Work instructions:
Reproduce the lines of the material below verbatim, beginning at the line that contains "green egg avatar" and ending after the line that contains "Action: [x=1327, y=36]".

Record list:

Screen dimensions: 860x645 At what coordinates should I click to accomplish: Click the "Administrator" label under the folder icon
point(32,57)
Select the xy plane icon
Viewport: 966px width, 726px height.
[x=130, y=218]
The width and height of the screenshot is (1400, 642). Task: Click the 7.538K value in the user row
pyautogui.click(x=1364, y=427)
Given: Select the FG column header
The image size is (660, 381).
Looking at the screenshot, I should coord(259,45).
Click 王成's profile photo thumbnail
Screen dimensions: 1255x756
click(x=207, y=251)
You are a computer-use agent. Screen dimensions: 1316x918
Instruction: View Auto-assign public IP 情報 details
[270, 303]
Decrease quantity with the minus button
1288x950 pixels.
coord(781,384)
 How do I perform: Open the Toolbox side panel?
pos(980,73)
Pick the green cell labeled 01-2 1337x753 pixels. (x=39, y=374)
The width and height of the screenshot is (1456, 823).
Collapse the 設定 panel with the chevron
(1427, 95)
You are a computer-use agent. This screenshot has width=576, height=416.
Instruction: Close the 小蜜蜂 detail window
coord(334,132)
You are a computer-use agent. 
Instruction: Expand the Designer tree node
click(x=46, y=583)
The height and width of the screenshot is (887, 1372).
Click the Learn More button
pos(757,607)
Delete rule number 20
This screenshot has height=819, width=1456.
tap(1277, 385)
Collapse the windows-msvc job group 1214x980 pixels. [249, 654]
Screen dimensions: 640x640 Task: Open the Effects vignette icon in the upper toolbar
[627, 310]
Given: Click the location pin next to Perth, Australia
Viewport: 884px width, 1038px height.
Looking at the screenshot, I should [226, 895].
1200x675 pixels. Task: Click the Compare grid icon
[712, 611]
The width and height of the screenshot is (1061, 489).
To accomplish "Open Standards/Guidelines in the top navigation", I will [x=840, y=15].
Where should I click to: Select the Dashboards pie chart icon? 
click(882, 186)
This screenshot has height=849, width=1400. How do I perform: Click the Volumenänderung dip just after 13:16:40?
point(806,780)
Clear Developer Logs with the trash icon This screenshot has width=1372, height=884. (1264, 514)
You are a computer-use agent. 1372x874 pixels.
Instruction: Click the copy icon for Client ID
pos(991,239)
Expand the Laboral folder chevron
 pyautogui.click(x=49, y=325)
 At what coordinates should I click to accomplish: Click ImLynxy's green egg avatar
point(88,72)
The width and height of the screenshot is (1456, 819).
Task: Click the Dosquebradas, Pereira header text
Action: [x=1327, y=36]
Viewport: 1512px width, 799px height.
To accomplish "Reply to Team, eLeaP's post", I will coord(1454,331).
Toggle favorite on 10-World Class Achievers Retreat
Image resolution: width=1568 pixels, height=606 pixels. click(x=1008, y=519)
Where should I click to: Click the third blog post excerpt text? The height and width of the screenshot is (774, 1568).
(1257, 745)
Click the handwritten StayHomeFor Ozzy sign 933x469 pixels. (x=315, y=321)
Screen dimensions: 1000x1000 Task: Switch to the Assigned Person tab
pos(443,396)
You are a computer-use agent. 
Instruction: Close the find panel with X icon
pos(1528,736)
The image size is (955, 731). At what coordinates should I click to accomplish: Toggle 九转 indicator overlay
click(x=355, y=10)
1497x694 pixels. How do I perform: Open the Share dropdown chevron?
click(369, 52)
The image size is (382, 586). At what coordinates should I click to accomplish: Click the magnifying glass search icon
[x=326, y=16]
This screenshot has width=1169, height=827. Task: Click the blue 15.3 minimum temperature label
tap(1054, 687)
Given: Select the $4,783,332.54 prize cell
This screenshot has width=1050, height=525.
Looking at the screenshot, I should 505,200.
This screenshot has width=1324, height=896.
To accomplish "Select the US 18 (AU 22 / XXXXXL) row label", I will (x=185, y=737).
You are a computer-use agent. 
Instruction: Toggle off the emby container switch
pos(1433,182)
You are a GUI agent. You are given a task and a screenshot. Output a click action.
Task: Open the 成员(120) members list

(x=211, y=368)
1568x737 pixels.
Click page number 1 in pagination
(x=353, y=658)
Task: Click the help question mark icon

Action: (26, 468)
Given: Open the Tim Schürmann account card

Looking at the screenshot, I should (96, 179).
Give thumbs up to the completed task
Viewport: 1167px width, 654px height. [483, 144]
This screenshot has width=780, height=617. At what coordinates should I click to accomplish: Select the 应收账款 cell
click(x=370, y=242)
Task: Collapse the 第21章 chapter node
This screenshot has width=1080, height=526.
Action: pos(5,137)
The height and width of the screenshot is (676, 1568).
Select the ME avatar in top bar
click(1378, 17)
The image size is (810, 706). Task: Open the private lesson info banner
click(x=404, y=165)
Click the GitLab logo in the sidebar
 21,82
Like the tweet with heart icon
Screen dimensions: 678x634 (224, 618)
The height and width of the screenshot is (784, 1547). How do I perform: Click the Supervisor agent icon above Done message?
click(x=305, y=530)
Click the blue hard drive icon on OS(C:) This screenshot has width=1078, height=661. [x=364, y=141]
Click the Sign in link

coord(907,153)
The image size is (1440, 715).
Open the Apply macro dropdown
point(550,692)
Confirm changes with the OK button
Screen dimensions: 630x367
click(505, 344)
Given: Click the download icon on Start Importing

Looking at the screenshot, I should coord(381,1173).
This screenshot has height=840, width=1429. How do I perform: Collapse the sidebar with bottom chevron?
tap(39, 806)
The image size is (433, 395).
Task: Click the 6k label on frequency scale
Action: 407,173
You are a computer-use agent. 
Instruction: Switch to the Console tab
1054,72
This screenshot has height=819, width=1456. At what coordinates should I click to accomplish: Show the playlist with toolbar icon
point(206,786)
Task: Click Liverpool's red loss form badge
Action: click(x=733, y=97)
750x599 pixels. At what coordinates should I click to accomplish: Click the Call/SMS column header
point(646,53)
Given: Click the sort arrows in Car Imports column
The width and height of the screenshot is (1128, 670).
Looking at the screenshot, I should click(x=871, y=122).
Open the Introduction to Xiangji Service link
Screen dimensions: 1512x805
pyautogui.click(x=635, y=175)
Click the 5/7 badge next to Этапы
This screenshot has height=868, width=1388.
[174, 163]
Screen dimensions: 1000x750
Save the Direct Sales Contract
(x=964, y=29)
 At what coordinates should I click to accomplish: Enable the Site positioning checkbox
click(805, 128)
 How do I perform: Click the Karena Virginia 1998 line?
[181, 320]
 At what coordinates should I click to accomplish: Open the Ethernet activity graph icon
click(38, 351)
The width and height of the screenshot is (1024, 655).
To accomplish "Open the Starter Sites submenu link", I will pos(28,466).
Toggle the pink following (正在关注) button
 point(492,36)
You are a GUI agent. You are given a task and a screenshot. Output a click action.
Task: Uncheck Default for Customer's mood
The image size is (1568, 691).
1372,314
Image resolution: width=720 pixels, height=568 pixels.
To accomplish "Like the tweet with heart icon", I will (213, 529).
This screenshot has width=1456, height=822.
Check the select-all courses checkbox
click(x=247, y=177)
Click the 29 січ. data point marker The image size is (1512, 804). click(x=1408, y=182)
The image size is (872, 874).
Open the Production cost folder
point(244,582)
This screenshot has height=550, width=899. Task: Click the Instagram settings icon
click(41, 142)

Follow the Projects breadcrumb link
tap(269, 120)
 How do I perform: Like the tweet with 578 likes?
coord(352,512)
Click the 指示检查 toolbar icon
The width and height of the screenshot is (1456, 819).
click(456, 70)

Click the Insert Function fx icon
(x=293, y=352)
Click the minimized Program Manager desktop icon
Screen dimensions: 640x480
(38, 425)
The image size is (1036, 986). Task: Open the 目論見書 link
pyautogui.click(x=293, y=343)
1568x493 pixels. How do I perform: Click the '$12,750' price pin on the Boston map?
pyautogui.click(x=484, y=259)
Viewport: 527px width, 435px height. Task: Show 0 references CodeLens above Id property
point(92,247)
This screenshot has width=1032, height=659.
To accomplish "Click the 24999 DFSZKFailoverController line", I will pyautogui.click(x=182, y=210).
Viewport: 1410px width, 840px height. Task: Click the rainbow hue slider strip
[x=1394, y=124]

Output:
 At what coordinates should I click to accomplish: Click ImLynxy's green egg avatar
point(88,72)
The width and height of the screenshot is (1456, 819).
Task: Click the Dosquebradas, Pereira header text
Action: [x=1327, y=36]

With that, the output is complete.